Sim, mas eles acabarão nos alcançando...
É claro que eles se aproximarão aos poucos dos países ricos, todo mundo quer isso. Mas a regra de base da divisão internacional do trabalho permanece: você ganha em eficácia ao se especializar; e há lugar para todo mundo se a pobreza for reduzida. Essa eficácia se chama crescimento, e portanto possibilidade de reduzir a pobreza.
A estratégia alemã de fazer uma corrida pela produtividade não é destrutiva?
Se a Alemanha é hoje a principal exportadora agrícola e de alimentos na Europa, não é por causa de um dumping monetário, salarial ou ambiental. É a produtividade, a inovação que fazem o crescimento.
Tem reinado um sentimento pouco favorável à globalização na Europa.
A globalização provoca reações identitárias, modeladas pela ideia de que se tem do futuro. Os países mais pró-globalização são os mais pobres. Os mais otimistas. Os europeus são os mais pessimistas: de longe, eles têm o melhor modelo social. Para mantê-lo, eles só podem contar com o crescimento e a população. Eles não têm nenhum dos dois. Para compensar, eles só têm três soluções: fazer cortes em seu sistema social, aceitar a imigração, fazer reformas estruturais que aumentem o potencial de crescimento. É mais fácil falar do que fazer! Nenhum outro continente tem uma equação tão difícil de resolver.
A crise questiona os benefícios da globalização?
A globalização é, entre outras coisas, a abertura das economias umas às outras. Essa crise não se originou na interdependência. Ela se explica pelo fato de que a indústria mais globalizada, o setor financeiro, não se submete a disciplinas restritivas. A prova: o Canadá, cuja economia é imbricada com a dos Estados Unidos, atravessou a crise com tranquilidade, enquanto o sistema americano ruía. Nos Estados Unidos, o setor financeiro é mal regulado, diferentemente do Canadá. Portanto o problema não era de abertura, mas sim de regulação.
O sr. não se equivocou ao defender a globalização feliz?

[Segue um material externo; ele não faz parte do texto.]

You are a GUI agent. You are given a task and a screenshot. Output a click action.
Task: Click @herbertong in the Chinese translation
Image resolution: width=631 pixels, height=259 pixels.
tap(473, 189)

Eu nunca falei em globalização feliz. Sempre falei da necessidade de controlá-la. Com a revolução das tecnologias de informação, nós vivemos uma revolução comparável à invenção da máquina a vapor ou da eletricidade: um crescimento inédito, impulsionado pela tecnologia e pela expansão territorial das economias. O resultado está aí: centenas de milhões de pessoas saíram da pobreza.
Em contrapartida, é preciso combater a desigualdade. Se quisermos que a política alcance a economia, é preciso ter mais regulação e redistribuição nacional e, se possível, supranacional. Esse salto é muito difícil. O objetivo da ajuda ao desenvolvimento é de 0,7% do PIB. O orçamento europeu é inferior a 1%. Os orçamentos nacionais, entre 20% e 50%. Só existe efetivamente a redistribuição quando o sentimento de se pertencer a uma comunidade é forte.
Mas os países da zona do euro convergiram muito menos do que o esperado desde Maastricht.
Veja o que aconteceu com a Grécia, Portugal e Espanha em vinte anos, e os países do Leste desde a queda do Muro: em matéria de infraestrutura, de educação, de saúde, todos esses países se beneficiaram muito com a integração europeia. Os dirigentes e os países da União Europeia decidiram sabiamente que a Grécia permaneceria no euro.
Os alemães estão visceralmente ligados ao euro?
Os alemães estão visceralmente ligados a uma moeda estável que os protege da inflação. A Europa tem um grande problema demográfico com uma população que vem envelhecendo. Não vejo uma população como essa aprovando a inflação! A Europa vem vivendo uma réplica sísmica da falência dos Lehman Brothers. A força do euro mascarou um certo número de desequilíbrios, que foram causados pelo relaxamento deliberado das disciplinas do pacto de estabilidade, que deu a mão aos mercados.